Closed hengjwj closed 1 year ago
Hey,
Hasindu is in San Fran at a conference so might be a bit slow answering.
Basically we take the data from the first read encountered, then compare incoming reads to see if there are difference that can't be rectified for a stable output.
So when you remove the "bad reads". Those reads together might just similar in "bad" which we can make a stable format.
You can probably merge all groups of good and bad reads afterwards if you can convert them, as once it's in slow5, it's all compatible using our read group method.
Also consider using the --allow flag if it works with what you are trying to do.
Getting slow5tools to be compatible with the many many many changes ont made to fast5 was probably the most time consuming and complicated part of building slow5tools, but also one of the main reasons we made slow5.
Does that help with some explanation?
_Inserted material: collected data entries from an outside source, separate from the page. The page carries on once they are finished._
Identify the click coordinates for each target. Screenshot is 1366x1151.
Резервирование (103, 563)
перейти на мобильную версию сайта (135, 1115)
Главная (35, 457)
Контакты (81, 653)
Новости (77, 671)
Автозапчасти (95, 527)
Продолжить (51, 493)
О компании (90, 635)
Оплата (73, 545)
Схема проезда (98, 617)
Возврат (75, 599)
I can go more into specifics if you need to.
Cheers, James
Hey James,
Thanks for the explanation.
For sequencing runs with problematic multi-read FAST5s, would it be better if f2s processes single-read FAST5s (generated with multi_to_single_fast5) in smaller batches (e.g. by the folders generated where "1/" -> "1.blow5")? So, instead of taking the data from the first read encountered, and using that as a reference for incoming reads, how about taking the first read within each batch for subsequent reads in the batch so that fewer reads are lost?
Aside: dummy question. I'm not sure what "run id" does. What was the rationale for making the --allow flag optional instead of on by default?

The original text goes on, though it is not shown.